> Source text:
The first aspect is that the cross was planned. I see that in the phrase in 1 Corinthians 15:3, which says, “in accordance with the Scriptures.” Already in the Old Testament, hundreds of years before the cross happened, it was planned. It’s recorded in the Old Testament. In fact, it was planned from all eternity.

The second aspect of the gospel is that the gospel is a historical event. I get that from 1 Corinthians 15:3, where it says, “Christ died.”If Christ had not died, there would be no good news.

The third aspect is that the cross, the death of Christ, achieved something. What did it achieve? All of that is contained in the words “for our sins.” Here are three things that were achieved on the cross for those who would believe before we ever existed. First, the wrath of God against us was absorbed by Jesus Christ. Galatians 3:13 says, “He became a curse for us.” The curse that was upon me because of my sin fell upon Jesus Christ. That happened in history. I didn’t make that happen. Second, my sins were covered when his blood was shed. And third, his righteousness was completed and secured for me.

The fourth aspect of the cross is that this achievement is freely offered to everybody in the world for faith alone. If that achievement were offered to me on the basis of my performance (my works in any measure), there would be no gospel. So what makes the good news of the achievement good news for me is that I may have it simply by receiving it, not by working for it.

And the fifth aspect of the gospel is that when I do receive it, when I believe in Jesus Christ and am by this faith united to him, the achievement is applied to me. And here is what happens to me. I am reconciled to God. I am forgiven for my sins. I am justified and counted as perfectly righteous in his presence. And I have eternal life. Those things come to me through faith. And they were objectively achieved 2,000 years ago by Christ’s death and resurrection.

Stopping Short of the Gospel’s Greatest News

Now most evangelists and pastors stop right there in unpacking the gospel. And it is glorious. It’s a wonderful thing to be reconciled, forgiven, justified, and have eternal life. It’s wonderful. But if you are driven by the centrality and the worth of the glory of God, you can’t stop there. What difference does it make to you that your sins are forgiven? What if I ask you, “Who cares if my sins are forgiven?” You might say, “Well, I won’t go to hell, my conscience is clear, and I can have better relationships with people because I don’t feel guilty.” That’s not the main reason you were forgiven.

I’ll give you a verse that gives you the main reason why you were forgiven. First Peter 3:18 says:

For Christ also suffered once for sins, the righteous for the unrighteous, that he might bring us to God . . .

> What you will do:
A. Reproduce the passage on the gospel from "The third aspect" up to and including "secured for me.".
B. Answer these from the passage on the gospel:
(i) What words does the passage quote from Galatians 3:13?
(ii) On what basis is the achievement of the cross freely offered to everybody in the world?
(iii) Which verse is cited as giving the main reason why you were forgiven?
The data after this passage has no connection to it.

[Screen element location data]
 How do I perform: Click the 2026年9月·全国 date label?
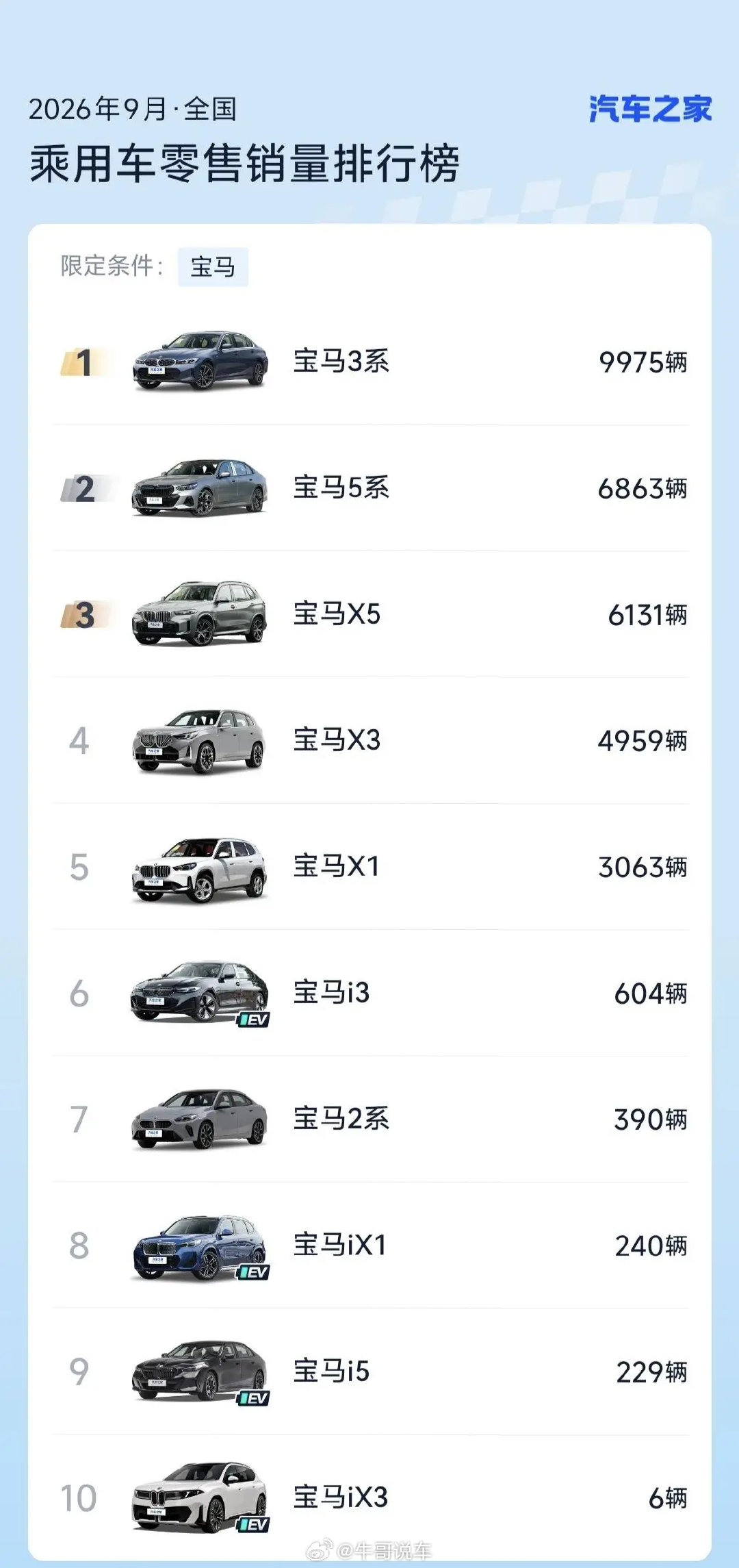132,109
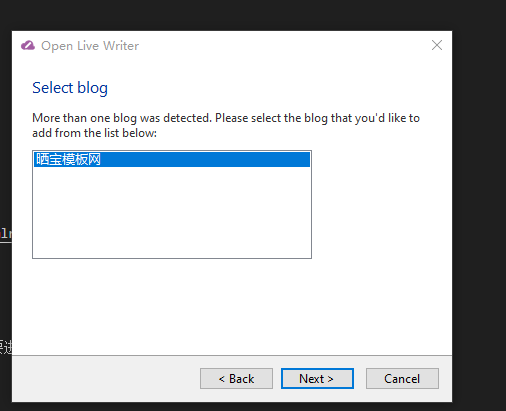
Task: Click the gray footer bar left of Back
Action: point(106,378)
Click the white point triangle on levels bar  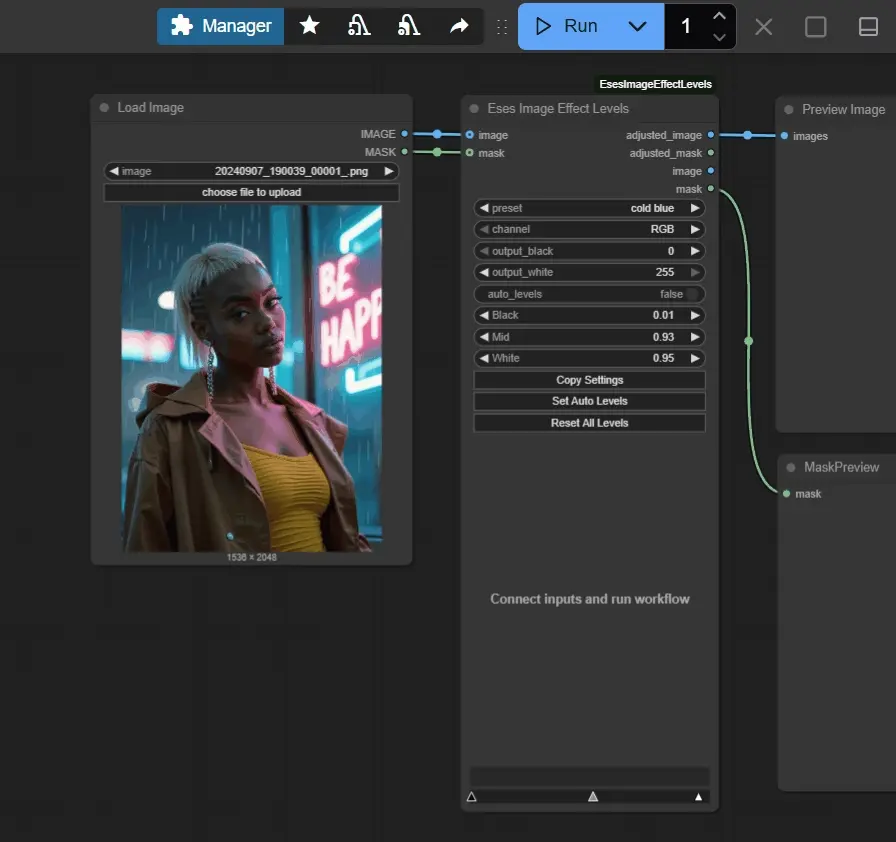coord(699,797)
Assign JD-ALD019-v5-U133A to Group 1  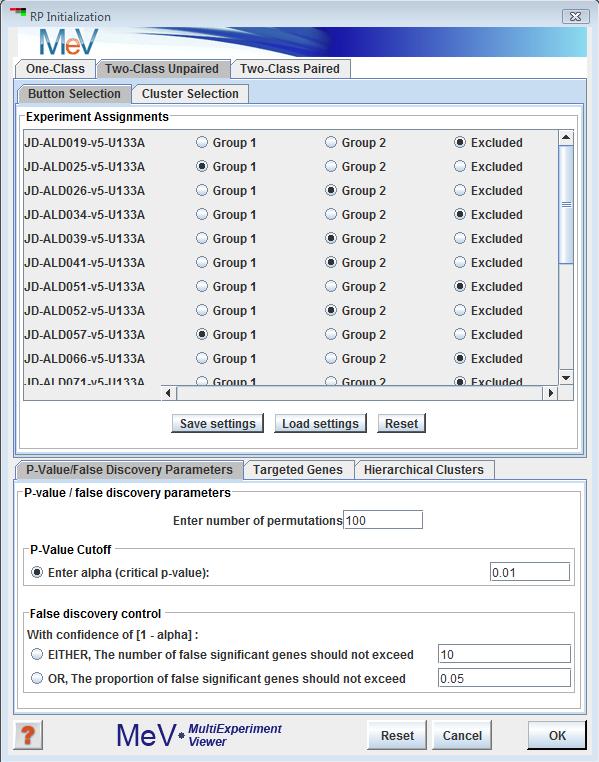point(202,142)
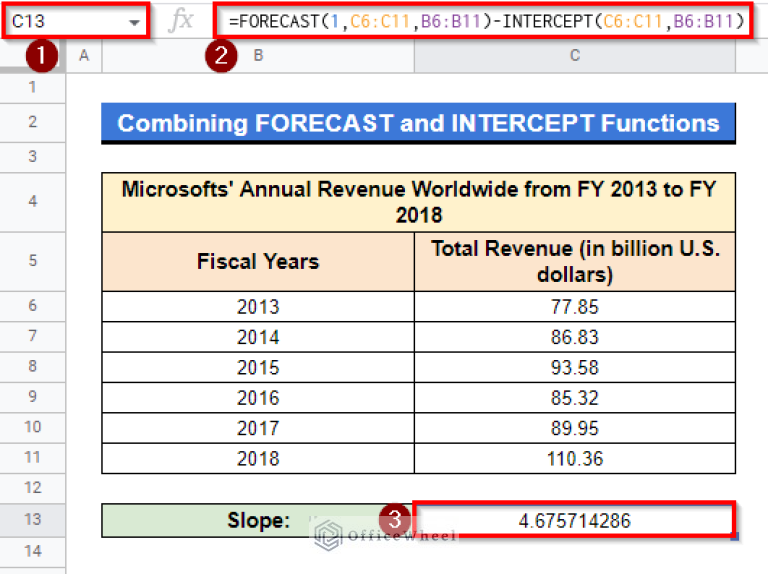This screenshot has height=574, width=768.
Task: Click the cell containing year 2013
Action: (258, 307)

> Answers:
A.
The third aspect is that the cross, the death of Christ, achieved something. What did it achieve? All of that is contained in the words “for our sins.” Here are three things that were achieved on the cross for those who would believe before we ever existed. First, the wrath of God against us was absorbed by Jesus Christ. Galatians 3:13 says, “He became a curse for us.” The curse that was upon me because of my sin fell upon Jesus Christ. That happened in history. I didn’t make that happen. Second, my sins were covered when his blood was shed. And third, his righteousness was completed and secured for me.

B.
(i) "He became a curse for us."
(ii) Faith alone.
(iii) First Peter 3:18.